## GOAL OF THE EXERCISE
Rewrite all of the material below, replacing "Screen dimensions" with "Display size" everywhere and leaving everything else as it is.

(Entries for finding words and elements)
········

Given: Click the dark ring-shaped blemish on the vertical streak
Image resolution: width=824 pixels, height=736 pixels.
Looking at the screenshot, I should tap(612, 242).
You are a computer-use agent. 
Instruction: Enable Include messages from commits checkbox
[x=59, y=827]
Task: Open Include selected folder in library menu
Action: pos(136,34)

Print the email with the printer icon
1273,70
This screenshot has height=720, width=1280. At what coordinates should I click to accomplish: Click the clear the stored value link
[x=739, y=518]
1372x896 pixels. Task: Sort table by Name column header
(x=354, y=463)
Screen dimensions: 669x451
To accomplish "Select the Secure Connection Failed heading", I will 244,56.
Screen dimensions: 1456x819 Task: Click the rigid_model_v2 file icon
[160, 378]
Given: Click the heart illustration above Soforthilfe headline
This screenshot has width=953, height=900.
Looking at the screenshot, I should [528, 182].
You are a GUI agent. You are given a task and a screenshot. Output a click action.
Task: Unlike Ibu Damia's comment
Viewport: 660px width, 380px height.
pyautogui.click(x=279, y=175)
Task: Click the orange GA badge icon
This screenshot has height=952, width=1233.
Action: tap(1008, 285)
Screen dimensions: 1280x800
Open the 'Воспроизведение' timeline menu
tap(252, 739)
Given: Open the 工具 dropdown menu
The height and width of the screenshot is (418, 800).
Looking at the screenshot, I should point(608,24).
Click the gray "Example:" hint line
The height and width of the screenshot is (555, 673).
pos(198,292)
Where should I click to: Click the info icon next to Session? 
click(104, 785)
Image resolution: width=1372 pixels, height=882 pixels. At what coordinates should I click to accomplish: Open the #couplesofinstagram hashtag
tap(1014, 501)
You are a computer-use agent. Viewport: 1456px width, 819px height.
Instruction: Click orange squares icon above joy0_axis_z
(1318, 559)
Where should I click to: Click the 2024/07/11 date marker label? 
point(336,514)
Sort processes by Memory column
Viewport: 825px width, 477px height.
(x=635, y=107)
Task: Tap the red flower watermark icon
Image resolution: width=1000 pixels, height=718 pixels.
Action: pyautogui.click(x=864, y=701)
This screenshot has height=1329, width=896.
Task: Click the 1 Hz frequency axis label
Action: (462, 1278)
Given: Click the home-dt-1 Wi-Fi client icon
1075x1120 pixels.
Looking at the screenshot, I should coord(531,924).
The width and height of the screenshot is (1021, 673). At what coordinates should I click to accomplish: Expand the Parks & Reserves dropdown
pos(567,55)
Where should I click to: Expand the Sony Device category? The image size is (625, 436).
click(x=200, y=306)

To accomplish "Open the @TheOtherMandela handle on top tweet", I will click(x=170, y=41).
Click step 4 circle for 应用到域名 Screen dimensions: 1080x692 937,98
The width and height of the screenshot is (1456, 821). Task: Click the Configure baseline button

········

## ANSWER BELOW
Given: Click the dark ring-shaped blemish on the vertical streak
Image resolution: width=824 pixels, height=736 pixels.
Looking at the screenshot, I should tap(612, 242).
You are a computer-use agent. 
Instruction: Enable Include messages from commits checkbox
[x=59, y=827]
Task: Open Include selected folder in library menu
Action: pos(136,34)

Print the email with the printer icon
1273,70
This screenshot has height=720, width=1280. At what coordinates should I click to accomplish: Click the clear the stored value link
[x=739, y=518]
1372x896 pixels. Task: Sort table by Name column header
(x=354, y=463)
Display size: 669x451
To accomplish "Select the Secure Connection Failed heading", I will 244,56.
Display size: 1456x819 Task: Click the rigid_model_v2 file icon
[160, 378]
Given: Click the heart illustration above Soforthilfe headline
This screenshot has width=953, height=900.
Looking at the screenshot, I should [528, 182].
You are a GUI agent. You are given a task and a screenshot. Output a click action.
Task: Unlike Ibu Damia's comment
Viewport: 660px width, 380px height.
pyautogui.click(x=279, y=175)
Task: Click the orange GA badge icon
This screenshot has height=952, width=1233.
Action: tap(1008, 285)
Display size: 1280x800
Open the 'Воспроизведение' timeline menu
tap(252, 739)
Given: Open the 工具 dropdown menu
The height and width of the screenshot is (418, 800).
Looking at the screenshot, I should point(608,24).
Click the gray "Example:" hint line
The height and width of the screenshot is (555, 673).
pos(198,292)
Where should I click to: Click the info icon next to Session? 
click(104, 785)
Image resolution: width=1372 pixels, height=882 pixels. At what coordinates should I click to accomplish: Open the #couplesofinstagram hashtag
tap(1014, 501)
You are a computer-use agent. Viewport: 1456px width, 819px height.
Instruction: Click orange squares icon above joy0_axis_z
(1318, 559)
Where should I click to: Click the 2024/07/11 date marker label? 
point(336,514)
Sort processes by Memory column
Viewport: 825px width, 477px height.
(x=635, y=107)
Task: Tap the red flower watermark icon
Image resolution: width=1000 pixels, height=718 pixels.
Action: pyautogui.click(x=864, y=701)
This screenshot has height=1329, width=896.
Task: Click the 1 Hz frequency axis label
Action: (462, 1278)
Given: Click the home-dt-1 Wi-Fi client icon
1075x1120 pixels.
Looking at the screenshot, I should coord(531,924).
The width and height of the screenshot is (1021, 673). At what coordinates should I click to accomplish: Expand the Parks & Reserves dropdown
pos(567,55)
Where should I click to: Expand the Sony Device category? The image size is (625, 436).
click(x=200, y=306)

To accomplish "Open the @TheOtherMandela handle on top tweet", I will click(x=170, y=41).
Click step 4 circle for 应用到域名 Display size: 1080x692 937,98
The width and height of the screenshot is (1456, 821). Task: Click the Configure baseline button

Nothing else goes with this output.